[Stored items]

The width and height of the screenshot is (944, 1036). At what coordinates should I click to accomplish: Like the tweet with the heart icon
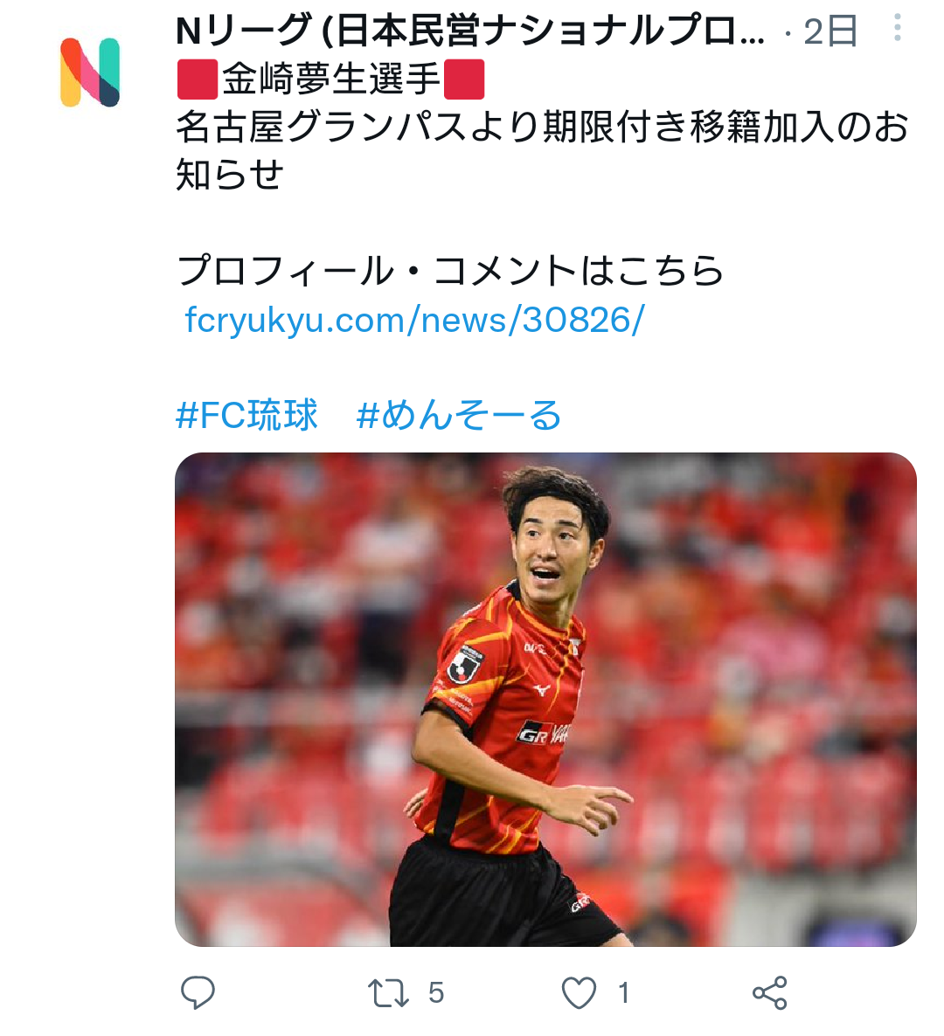[580, 992]
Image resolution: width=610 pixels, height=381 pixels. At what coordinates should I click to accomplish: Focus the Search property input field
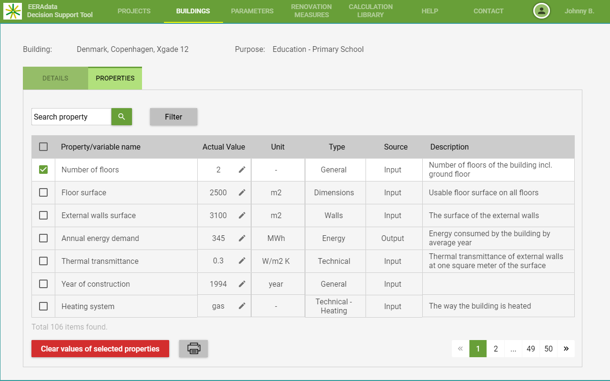click(71, 117)
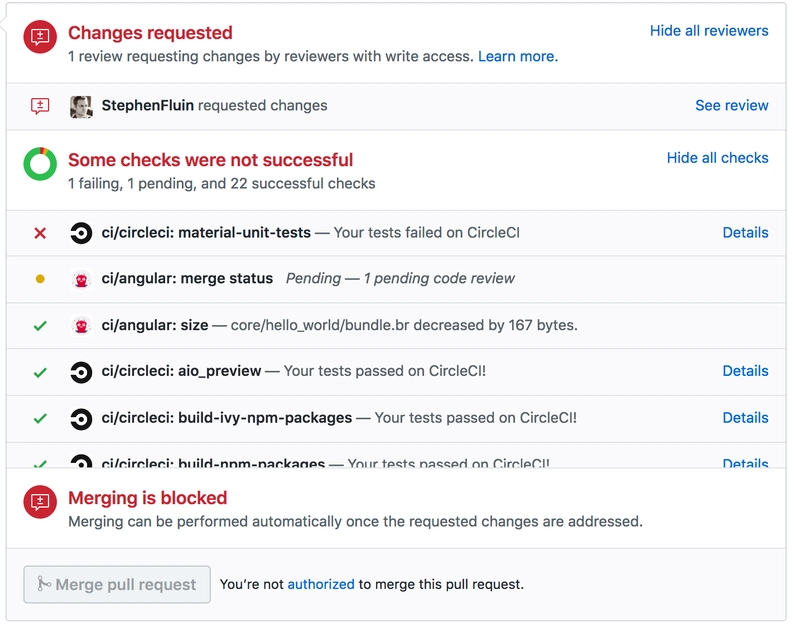This screenshot has width=800, height=628.
Task: Click the CircleCI logo beside material-unit-tests
Action: click(x=81, y=234)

=== TASK DIRECTIONS ===
The records must appear again word for word, though none of their pictures should.

=== SOLUTION TO THIS TASK ===
The width and height of the screenshot is (944, 1036). At what coordinates should I click to accomplish: Like the tweet with the heart icon
[580, 992]
Image resolution: width=610 pixels, height=381 pixels. At what coordinates should I click to accomplish: Focus the Search property input field
click(71, 117)
This screenshot has width=800, height=628.
Task: Click the CircleCI logo beside material-unit-tests
Action: click(x=81, y=234)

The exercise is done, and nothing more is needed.